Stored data
□ □ □ □ □
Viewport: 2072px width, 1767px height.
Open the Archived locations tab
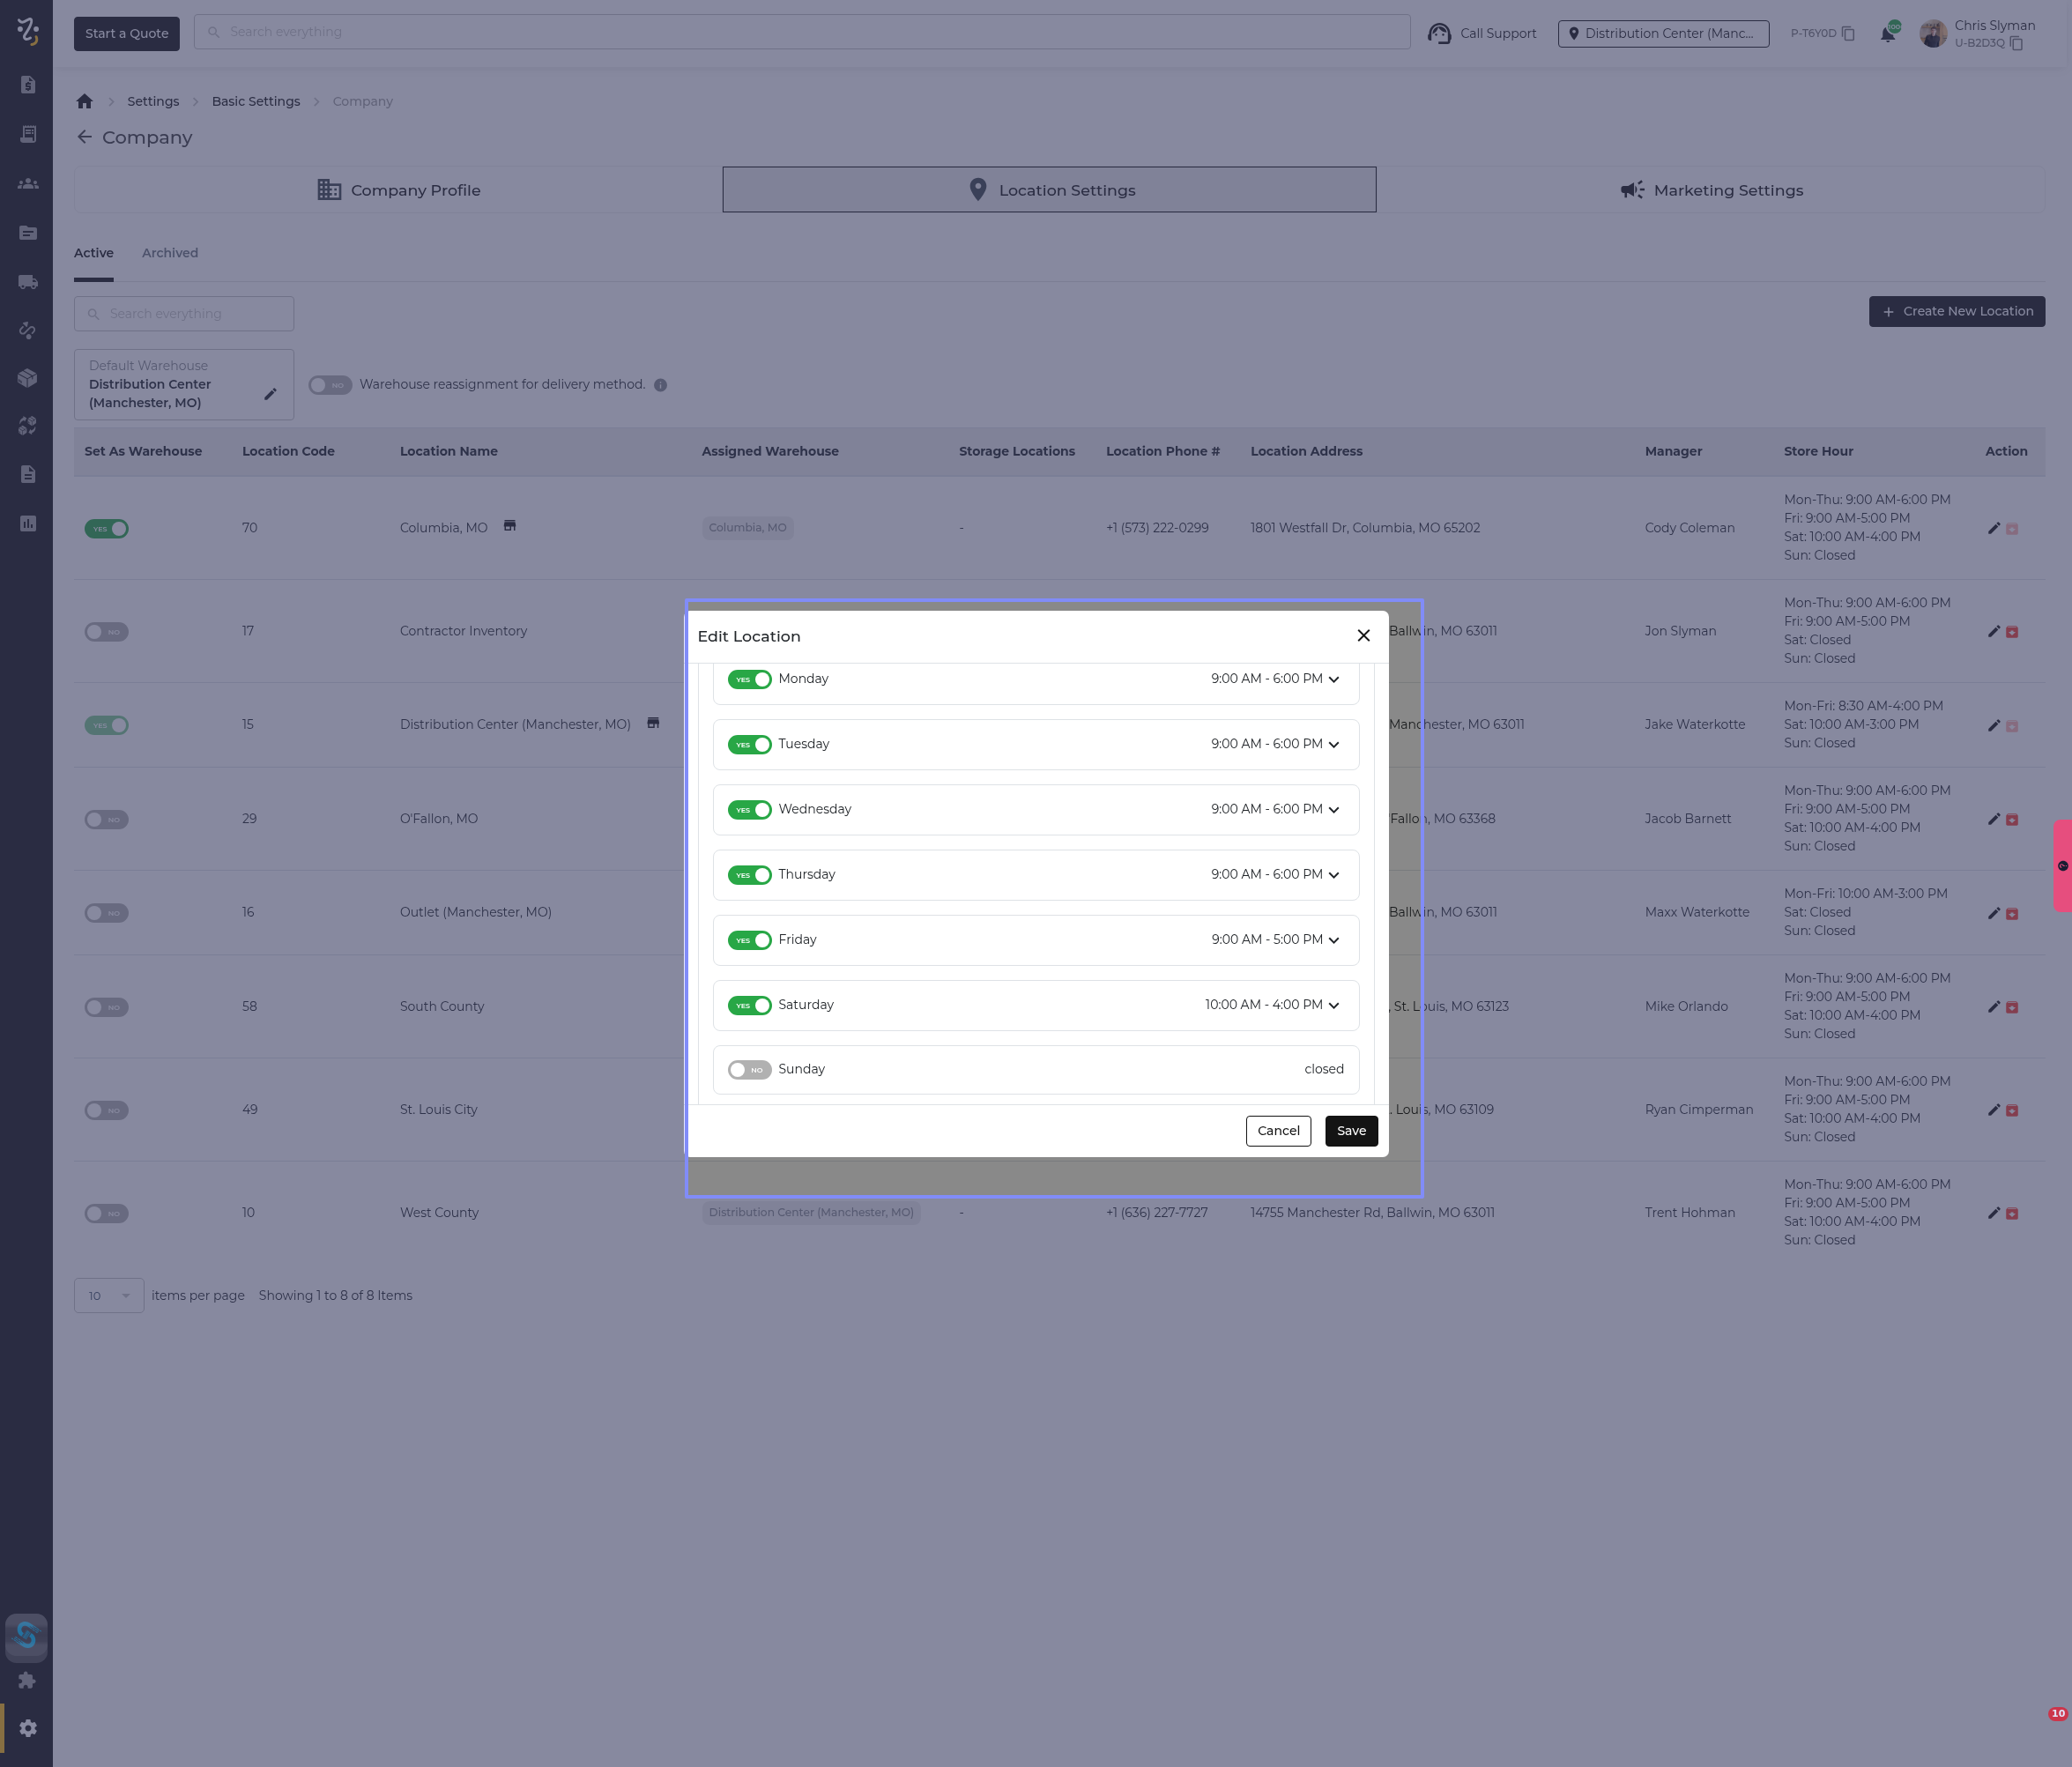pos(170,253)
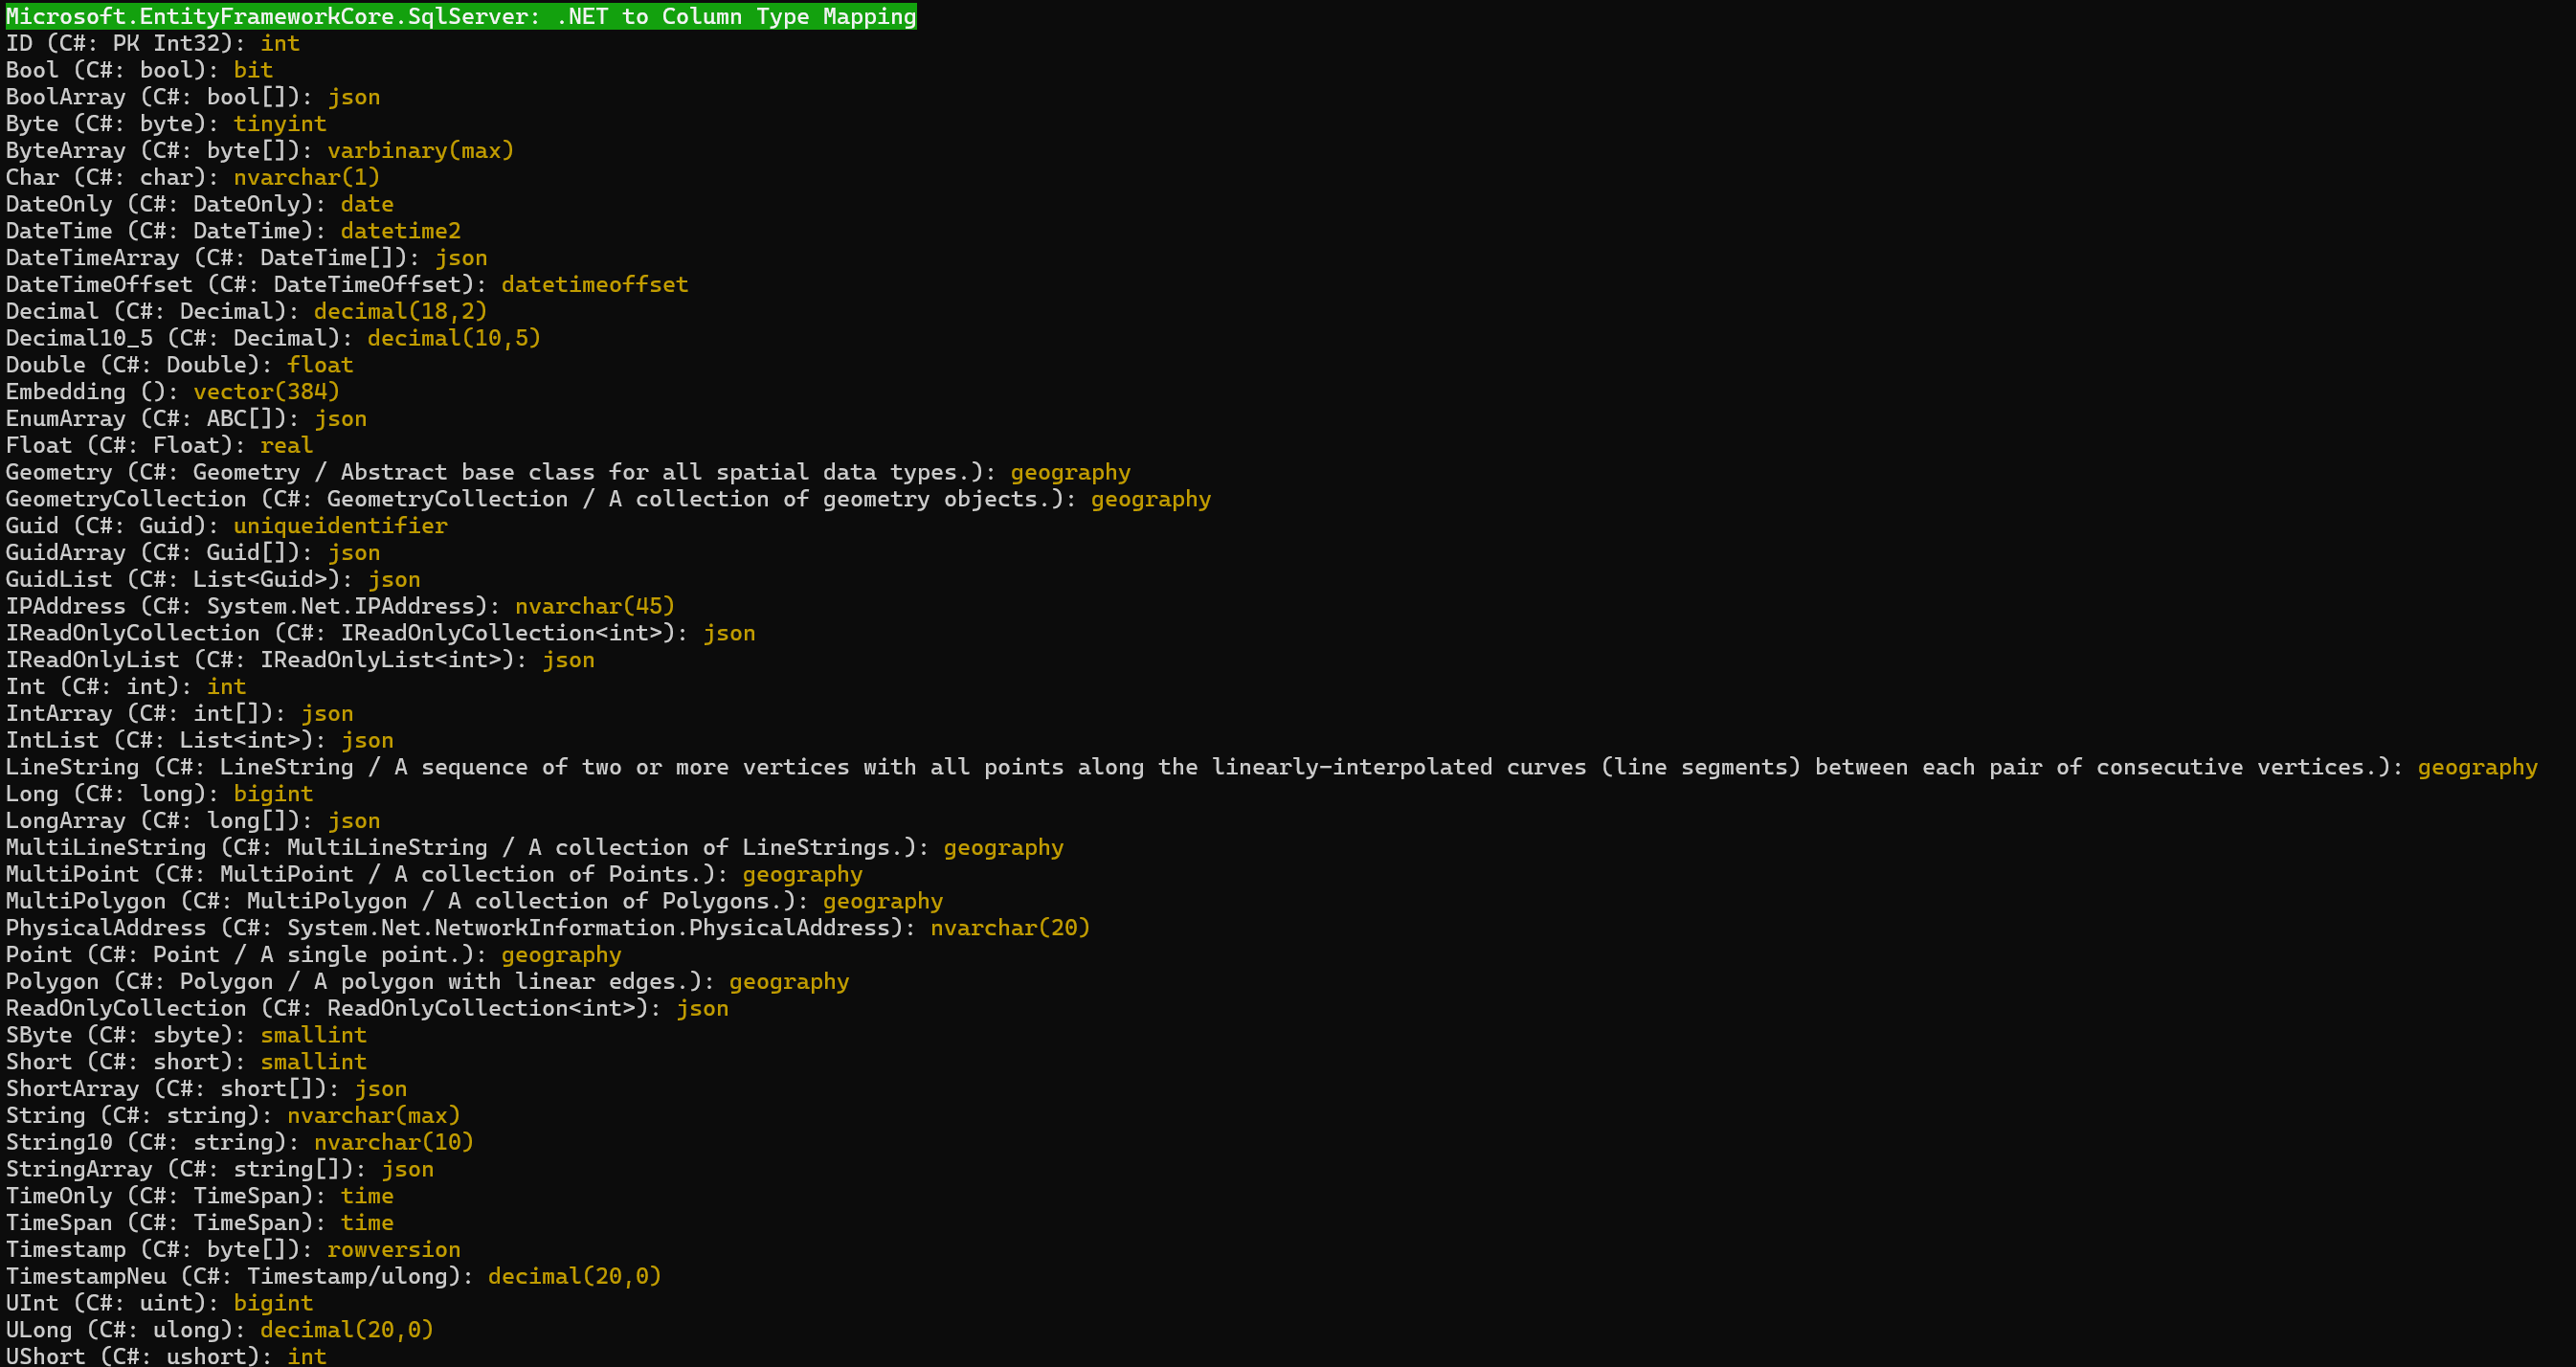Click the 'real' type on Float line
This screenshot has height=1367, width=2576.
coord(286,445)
□ □ □ □ □
Copy the entries precisely, images excluded.

Viewport: 2072px width, 1767px height.
Open the Archived locations tab
pos(170,253)
Click the 'real' type on Float line
This screenshot has height=1367, width=2576.
coord(286,445)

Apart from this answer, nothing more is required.